Review Article

Primary Molecular Disorders and Secondary Biological Adaptations in Bartter Syndrome

Figure 1

Segmentation of sodium reabsorption. Sodium reabsorption in tubular epithelial cells proceeds along a general two-step mechanism that includes a/an active extrusion of intracellular sodium ions by the basolateral sodium pump that is common to all tubular segments, b/ a passive apical entry of sodium dissipating the electrochemical gradient generated by the sodium pump via an exchanger or a cotransporter or a sodium channel that is specific to each tubular segment. Briefly, 175 L/1.73 m² of plasma roughly containing 20 moles of sodium chloride are filtered every day by the glomeruli, and 99 to 100% of this amount is reabsorbed in the convoluted and straight tubules (60%), the thick ascending limb of the Henle loop (30%), the distal convoluted tubule (7%), the connecting and the collecting duct (0 to 3%, controlled by aldosterone and angiotensin-2).
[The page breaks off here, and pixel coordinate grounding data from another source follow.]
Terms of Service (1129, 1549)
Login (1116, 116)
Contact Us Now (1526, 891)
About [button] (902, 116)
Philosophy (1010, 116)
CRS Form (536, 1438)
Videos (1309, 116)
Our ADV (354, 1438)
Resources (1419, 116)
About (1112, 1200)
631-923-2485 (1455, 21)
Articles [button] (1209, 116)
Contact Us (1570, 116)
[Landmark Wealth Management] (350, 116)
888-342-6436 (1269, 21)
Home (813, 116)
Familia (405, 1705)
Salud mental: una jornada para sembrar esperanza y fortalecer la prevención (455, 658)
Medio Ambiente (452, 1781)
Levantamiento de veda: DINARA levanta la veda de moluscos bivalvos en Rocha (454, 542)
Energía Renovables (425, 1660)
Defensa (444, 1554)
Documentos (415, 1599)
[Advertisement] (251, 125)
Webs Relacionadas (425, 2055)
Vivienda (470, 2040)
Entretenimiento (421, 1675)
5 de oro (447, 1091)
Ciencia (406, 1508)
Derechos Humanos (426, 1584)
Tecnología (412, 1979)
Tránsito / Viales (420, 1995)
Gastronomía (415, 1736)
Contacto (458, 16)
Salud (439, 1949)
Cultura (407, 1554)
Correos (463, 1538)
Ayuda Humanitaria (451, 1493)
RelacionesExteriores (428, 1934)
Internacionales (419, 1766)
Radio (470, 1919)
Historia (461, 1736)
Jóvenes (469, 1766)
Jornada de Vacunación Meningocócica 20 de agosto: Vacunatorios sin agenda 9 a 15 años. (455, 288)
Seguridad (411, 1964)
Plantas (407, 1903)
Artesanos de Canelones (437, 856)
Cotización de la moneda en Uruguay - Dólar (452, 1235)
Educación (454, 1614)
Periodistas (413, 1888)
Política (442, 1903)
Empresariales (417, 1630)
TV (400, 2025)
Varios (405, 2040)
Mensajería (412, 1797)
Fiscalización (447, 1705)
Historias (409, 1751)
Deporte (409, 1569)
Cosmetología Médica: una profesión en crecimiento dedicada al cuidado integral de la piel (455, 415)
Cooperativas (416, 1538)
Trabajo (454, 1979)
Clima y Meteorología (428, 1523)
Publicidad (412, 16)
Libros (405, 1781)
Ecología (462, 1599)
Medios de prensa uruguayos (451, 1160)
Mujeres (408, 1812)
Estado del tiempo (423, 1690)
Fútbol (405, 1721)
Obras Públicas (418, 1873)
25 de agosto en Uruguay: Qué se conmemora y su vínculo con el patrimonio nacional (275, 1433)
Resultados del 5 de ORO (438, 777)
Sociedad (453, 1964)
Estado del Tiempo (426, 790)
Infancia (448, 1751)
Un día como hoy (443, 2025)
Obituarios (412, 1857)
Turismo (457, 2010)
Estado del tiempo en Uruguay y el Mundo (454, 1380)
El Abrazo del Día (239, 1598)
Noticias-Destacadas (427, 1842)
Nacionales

The thin descending and ascending limbs of the Henle loop do not display any capacities to reabsorb sodium. Proximal tubular failure leads to the Fanconi syndrome where sodium wasting is associated with numerous solute wasting (potassium, bicarbonates, calcium, phosphates, glucose, aminoacids). Failure of the large ascending limb of the Henle loop is responsible for the Bartter syndrome, of the distal convoluted tubule for the Gitelman syndrome, and of the collecting duct for type 1 Pseudohypoaldosteronism [3].